At its core, twXplorer is a tool for searching Twitter in order to understand the global conversation about a topic. TwXplorer improves on Twitter search (and other search tools such as Topsy) by displaying the bar graph of the most common words and phrases used on Twitter in addition to whatever it was you searched for. In counting the most popular terms, twXplorer groups together any terms that have the same word stems — for instance, “president” and “presidency” are combined. Add it all up and you get a good, visual overview of what people are saying about your topic.

Discover unexpected, but relevant content

The links section of twXplorer is a great way to find news coverage and commentary related to your search terms. For instance, the class team at one point searched for “New York bike sharing.” They discovered articles about how useful the city’s new bike-sharing program would be for tourists — a topic they hadn’t thought about.

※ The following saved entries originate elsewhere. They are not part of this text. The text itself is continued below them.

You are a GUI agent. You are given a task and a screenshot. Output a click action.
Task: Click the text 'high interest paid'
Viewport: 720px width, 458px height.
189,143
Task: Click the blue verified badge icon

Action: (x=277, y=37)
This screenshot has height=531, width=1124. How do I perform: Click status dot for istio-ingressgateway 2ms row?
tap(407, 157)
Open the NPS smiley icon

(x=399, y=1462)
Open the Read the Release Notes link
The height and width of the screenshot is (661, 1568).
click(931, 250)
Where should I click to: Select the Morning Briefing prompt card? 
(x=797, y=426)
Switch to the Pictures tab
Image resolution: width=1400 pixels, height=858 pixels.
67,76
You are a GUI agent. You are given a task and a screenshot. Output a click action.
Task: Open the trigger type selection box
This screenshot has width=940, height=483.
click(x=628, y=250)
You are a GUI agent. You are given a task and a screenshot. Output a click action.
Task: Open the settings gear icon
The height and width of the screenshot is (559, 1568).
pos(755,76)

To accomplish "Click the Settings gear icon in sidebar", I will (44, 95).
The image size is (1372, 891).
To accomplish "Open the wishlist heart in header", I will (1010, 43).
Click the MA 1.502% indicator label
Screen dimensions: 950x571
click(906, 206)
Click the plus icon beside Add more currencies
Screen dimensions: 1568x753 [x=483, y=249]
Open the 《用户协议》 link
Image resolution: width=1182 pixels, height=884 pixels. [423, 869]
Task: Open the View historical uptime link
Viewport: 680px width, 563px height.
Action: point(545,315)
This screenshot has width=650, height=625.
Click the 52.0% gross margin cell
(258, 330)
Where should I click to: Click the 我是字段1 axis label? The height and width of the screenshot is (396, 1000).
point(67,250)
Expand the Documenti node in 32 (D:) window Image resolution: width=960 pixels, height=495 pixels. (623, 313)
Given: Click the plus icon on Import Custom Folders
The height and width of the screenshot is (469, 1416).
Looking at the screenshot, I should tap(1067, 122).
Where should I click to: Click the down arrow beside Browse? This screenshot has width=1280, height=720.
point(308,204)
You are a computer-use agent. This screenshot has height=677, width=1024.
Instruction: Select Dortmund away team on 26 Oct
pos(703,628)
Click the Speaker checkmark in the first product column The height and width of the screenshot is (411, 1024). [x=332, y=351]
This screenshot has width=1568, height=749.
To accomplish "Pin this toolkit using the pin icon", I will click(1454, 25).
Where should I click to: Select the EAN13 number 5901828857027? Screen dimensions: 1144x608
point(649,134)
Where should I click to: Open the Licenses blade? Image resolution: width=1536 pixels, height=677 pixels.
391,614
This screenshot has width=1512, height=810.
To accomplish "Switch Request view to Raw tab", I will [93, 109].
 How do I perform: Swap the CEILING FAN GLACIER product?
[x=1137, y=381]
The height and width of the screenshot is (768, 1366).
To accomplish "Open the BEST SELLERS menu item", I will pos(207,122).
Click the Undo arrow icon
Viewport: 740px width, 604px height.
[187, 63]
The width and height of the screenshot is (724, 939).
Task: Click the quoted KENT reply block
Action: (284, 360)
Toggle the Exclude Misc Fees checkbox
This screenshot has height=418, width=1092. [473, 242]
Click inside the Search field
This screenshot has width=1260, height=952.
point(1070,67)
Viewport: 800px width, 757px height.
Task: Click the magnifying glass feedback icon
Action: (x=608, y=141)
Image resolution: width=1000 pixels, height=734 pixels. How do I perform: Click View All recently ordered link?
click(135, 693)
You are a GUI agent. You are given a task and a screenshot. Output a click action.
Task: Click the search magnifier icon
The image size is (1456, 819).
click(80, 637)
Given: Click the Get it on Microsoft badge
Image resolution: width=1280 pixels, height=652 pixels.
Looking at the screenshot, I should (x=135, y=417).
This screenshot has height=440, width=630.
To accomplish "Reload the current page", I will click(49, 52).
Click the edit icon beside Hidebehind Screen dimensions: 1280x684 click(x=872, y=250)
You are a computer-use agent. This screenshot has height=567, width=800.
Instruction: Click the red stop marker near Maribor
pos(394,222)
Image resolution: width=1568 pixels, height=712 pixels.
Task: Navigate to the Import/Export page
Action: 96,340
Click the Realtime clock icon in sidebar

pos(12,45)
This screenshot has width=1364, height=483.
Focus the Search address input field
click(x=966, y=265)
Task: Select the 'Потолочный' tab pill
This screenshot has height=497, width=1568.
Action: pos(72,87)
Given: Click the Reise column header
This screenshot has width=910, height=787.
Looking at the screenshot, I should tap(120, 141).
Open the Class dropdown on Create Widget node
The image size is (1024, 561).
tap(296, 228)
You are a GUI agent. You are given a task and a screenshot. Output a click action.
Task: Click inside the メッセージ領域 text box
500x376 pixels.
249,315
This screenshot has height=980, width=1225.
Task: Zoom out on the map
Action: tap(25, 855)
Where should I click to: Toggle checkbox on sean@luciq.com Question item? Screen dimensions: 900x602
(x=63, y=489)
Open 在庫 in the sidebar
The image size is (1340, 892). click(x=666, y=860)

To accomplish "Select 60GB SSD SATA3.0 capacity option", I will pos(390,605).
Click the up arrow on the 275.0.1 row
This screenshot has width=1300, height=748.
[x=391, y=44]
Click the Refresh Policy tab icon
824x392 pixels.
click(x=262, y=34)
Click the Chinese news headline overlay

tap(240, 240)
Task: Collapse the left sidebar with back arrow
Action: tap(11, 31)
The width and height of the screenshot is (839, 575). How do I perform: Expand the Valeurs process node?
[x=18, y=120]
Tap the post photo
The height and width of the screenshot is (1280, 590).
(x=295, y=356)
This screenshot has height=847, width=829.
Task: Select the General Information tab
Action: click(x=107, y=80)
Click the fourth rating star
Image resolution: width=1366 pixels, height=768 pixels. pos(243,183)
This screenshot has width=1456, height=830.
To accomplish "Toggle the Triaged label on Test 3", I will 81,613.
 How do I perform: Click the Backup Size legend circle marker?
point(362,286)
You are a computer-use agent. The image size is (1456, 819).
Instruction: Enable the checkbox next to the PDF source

Find good hashtags to follow or add to your tweets

The list of most popular hashtags could be useful to you in at least a couple of ways. First, you might discover a hashtag that you’d like to keep track of regularly.  To maximize the audience for a planned tweet of your own, you might find a good hashtag or two to add to it.

Refine your search through a “drill-down” approach

It’s well-established that most people who use a search engine type in only a word or two — even though longer queries will often produce more relevant results. TwXplorer has a clever approach for helping you refine your search: you simply click on a term or hashtag on the search results page and you see information only for the subset of tweets that include that term. This is an easy way to refine your search to find exactly what you’re looking for. I, for one, would love to see a similar feature on other kinds of search tools — even Google’s web search.

Save your searches

Journalists — and others — often are interested in understanding what’s being said on Twitter at different points in time. Slevin, for instance, wanted to be able to go back in time to see what Twitter users were saying about Michele Obama in the past. TwXplorer allows you to save your search — capturing all four views of your search results — any time you want to. Then you can go back and explore those results, drilling down to refine your searches. You can also delete saved searches that are no longer useful for you.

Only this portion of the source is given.